Factoring is a fundamental method used to solve quadratic equations. Once you have a quadratic equation, like the substituted one:
\[ y^2 - 6y + 8 = 0 \]
the next step is to express it as a product of binomials. This means finding two numbers that multiply to give the constant term (8 in this case) and add up to the coefficient of the linear term (-6). The factors here will be:

• \((y - 2)\)
• \((y - 4)\)

So, the equation factors to:
\[ (y - 2)(y - 4) = 0 \]
This method of factoring provides solutions for \( y \) by setting each factor equal to zero. It's efficient and works well with many quadratic equations.

Finding real solutions involves identifying the values of \( x \) that satisfy the original equation and are real numbers. After solving the factored quadratic equation:
- \( y = 2 \) - \( y = 4 \)
These solutions are substituted back into \( x^2 = y \) since \( y = x^2 \). Solving these gives:
- For \( y = 2 \): \( x^2 = 2 \Rightarrow x = \pm \sqrt{2} \)- For \( y = 4 \): \( x^2 = 4 \Rightarrow x = \pm 2 \)
All these results are real numbers because they correspond to valid square roots, which is important as sometimes solutions can be complex.

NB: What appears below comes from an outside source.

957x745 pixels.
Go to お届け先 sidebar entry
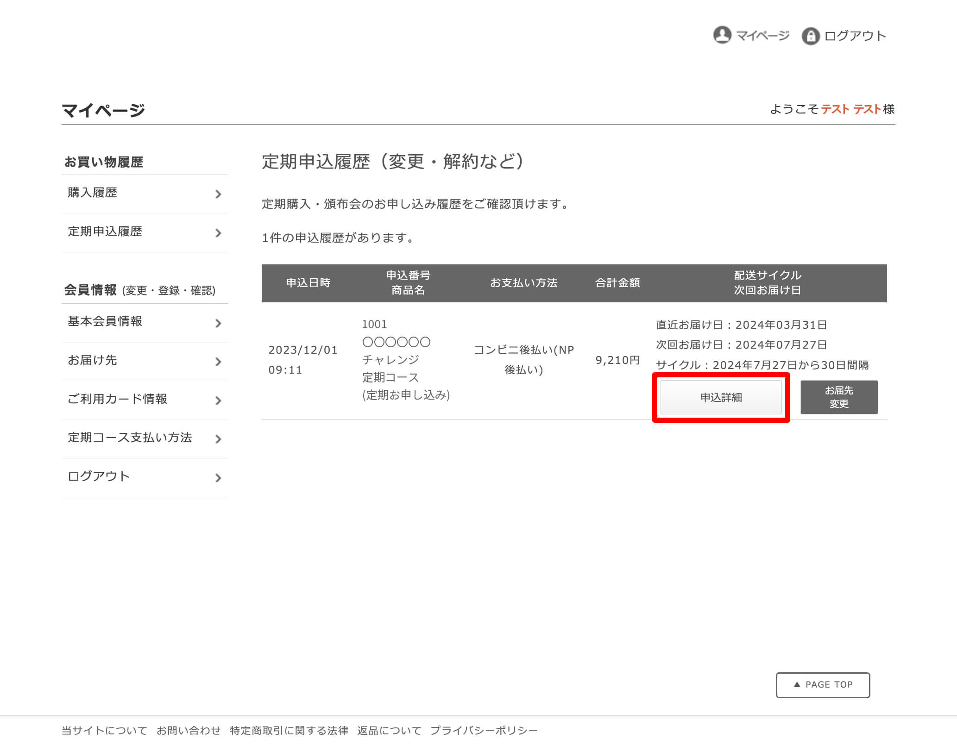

Complex solutions arise when solving equations with no real number roots. In this particular exercise, all solutions we found are real. However, understanding complex solutions aids in dealing with similar equations when complex values are involved. Complex numbers are rooted in the idea that the square root of a negative number involves an imaginary unit \( i \), where \( i = \sqrt{-1} \).
For example, if we had a situation where setting \( y \) in \( y^2 + 1 = 0 \) led to \( y = -1 \), solving \( x^2 = -1 \) results in complex solutions: \( x = \pm i \).
Complex solutions play a crucial role mainly in equations where the standard real number system would not provide a solution.